In den drei am stärksten betroffenen Ländern wird von rund 9000 zusätzlichen tödlichen Krebs- und Leukämieerkrankungen, für Gesamteuropa (bis 2065) von zusätzlichen 16.000 Schilddrüsen- und 25.000 sonstigen Krebserkrankungen ausgegangen.

 


 

Das sind konservative Schätzungen und es sind kalte abstrakte Zahlen. Wie das wenig thematisierte Erbe von Tschernobyl aussieht, zeigt Paul Fusco sehr eindrücklich in Chernobyl Legacy.
(mit Dank an Marian Schraube nachgetragen)

 


 

Ein Potpourri der Zeitungs– und Fernseh-Meldungen über den GAU:

 


 

In München war zu Ostern rund um den 1. Mai ’86 Kaiserwetter, jeder war den ganzen Tag draußen, es wurde angebadet und -gegrillt. Kurz darauf wurden eilig zahlreiche Besserkinder und -mütter auf die Kanaren „evakuiert“. Niemand verschwendete auch nur einen Gedanken auf das Schicksal ukrainischer und weißrussischer Kinder, geschweige denn, auf das der in Tschernobyl verheizten „Liquidatoren“.

Ich arbeitete damals mit einer schwangeren Kollegin, Lebensmitteleinkäufe glichen Exkursionen, z.B. zu Gärtnereien, die Spinat, Salat und Kräuter im Gewächshaus zogen – das waren Geheimtips, wie sonst eher beim Drogenhandel üblich. Etwa 3 Wochen nach der Katastrophe wurde ich in der Münchner Tram fast gelyncht, weil ich für sie einen Korb voller prächtigem Grünzeug dabei hatte. Von Leuten, die zuvor die Demonstranten in Wackersdorf liebend gern ins Arbeitslager oder „nach drüben“ geschickt hätten. Unmöglich, ihnen zu erklären, daß ich keineswegs unverantwortlich handele, sondern das Dreifache des sonst üblichen Preises gezahlt und eine Einkaufstour an den Stadtrand gemacht hatte.
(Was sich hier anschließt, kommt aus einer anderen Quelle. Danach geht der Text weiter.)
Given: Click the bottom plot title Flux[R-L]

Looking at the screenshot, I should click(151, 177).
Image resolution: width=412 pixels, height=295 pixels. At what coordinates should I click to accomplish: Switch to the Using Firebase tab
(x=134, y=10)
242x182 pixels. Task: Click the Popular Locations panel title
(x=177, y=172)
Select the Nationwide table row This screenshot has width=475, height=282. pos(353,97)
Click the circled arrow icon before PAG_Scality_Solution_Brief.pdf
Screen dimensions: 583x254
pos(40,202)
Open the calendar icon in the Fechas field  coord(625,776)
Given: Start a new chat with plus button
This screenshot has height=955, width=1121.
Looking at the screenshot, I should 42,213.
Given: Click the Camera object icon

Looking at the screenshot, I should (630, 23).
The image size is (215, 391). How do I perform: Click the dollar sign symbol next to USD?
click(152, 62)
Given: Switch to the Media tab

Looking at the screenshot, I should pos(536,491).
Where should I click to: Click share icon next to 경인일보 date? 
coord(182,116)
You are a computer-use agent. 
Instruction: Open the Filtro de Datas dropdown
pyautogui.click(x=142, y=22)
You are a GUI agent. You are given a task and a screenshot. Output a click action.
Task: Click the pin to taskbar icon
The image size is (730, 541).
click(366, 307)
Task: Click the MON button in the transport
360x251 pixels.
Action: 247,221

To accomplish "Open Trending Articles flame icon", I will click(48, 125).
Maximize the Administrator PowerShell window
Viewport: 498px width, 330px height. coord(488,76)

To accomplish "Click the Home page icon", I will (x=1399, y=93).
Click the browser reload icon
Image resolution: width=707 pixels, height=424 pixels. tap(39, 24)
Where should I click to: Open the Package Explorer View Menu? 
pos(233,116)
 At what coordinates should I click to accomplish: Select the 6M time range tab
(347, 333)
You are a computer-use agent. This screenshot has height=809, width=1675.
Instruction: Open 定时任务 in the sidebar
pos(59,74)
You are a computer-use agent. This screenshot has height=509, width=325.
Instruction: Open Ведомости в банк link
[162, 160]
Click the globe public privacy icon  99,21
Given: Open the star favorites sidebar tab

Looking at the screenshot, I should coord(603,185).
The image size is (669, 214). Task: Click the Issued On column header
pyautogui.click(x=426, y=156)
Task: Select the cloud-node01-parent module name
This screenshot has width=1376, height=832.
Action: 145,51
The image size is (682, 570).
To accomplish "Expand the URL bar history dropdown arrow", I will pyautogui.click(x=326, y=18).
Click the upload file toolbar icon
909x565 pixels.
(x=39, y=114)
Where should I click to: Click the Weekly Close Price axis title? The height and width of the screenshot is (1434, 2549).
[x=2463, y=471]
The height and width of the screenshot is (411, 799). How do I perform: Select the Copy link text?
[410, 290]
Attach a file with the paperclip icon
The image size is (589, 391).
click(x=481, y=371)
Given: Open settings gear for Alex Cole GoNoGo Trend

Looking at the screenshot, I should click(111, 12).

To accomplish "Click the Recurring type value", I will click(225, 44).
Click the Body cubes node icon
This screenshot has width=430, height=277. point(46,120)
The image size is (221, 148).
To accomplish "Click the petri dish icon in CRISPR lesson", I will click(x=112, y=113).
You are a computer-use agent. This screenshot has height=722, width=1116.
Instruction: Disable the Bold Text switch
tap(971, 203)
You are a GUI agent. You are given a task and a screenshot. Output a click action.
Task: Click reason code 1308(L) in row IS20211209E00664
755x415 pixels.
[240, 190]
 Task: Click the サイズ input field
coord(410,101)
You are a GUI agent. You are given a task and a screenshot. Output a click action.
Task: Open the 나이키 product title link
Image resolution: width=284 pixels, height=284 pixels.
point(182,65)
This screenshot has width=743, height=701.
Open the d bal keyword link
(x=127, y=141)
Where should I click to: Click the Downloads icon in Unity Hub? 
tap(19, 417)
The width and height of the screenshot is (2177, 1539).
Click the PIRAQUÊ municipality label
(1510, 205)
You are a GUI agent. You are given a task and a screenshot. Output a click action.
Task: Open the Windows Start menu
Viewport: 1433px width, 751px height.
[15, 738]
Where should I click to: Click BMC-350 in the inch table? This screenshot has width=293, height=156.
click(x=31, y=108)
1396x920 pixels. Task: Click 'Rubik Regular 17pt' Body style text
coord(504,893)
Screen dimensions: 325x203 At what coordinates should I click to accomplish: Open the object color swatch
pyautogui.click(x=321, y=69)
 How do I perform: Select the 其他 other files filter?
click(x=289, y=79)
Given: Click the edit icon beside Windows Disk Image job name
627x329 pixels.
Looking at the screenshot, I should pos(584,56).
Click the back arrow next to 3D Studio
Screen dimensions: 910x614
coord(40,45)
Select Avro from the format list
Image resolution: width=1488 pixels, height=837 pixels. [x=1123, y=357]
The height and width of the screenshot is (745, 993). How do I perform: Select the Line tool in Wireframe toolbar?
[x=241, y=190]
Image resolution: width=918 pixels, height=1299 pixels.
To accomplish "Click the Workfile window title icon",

Unbelastete H-Mich, kurz darauf auch Trockenmilch und Jodtabletten (deren Einnahme vielleicht vor dem Fallout Sinn gehabt hätte) waren bald überall ausverkauft. Der Grenzwert für Milch wurde von Politikern willkürlich auf 500 Bequerel pro Liter festgelegt. Vorm Pilzesammeln und Beerenpflücken und dem Verzehr von Wildfleisch wurde gewarnt, der Wetterbericht und die täglichen Messungen wurden aufmerksamer gelesen als die Schlagzeilen. Neuseeländisches TK-Lammfleisch und ältere Konserven erfreuten sich großer Beliebtheit.

Spielplätze waren mit Trassierband abgesperrt, besorgte Väter tauschten den Sand in den Sandkästen aus, wenn die Stadtverwaltung nicht schnell genug war. Kinder waren aber ohnehin draußen – trotz allerschönstem Frühlingswetter – wochenlang nicht zu sehen. Man mißtraute Politikern und der eigenen Sinneswahrnehmung und fürchtete Regen, Wind und Natur.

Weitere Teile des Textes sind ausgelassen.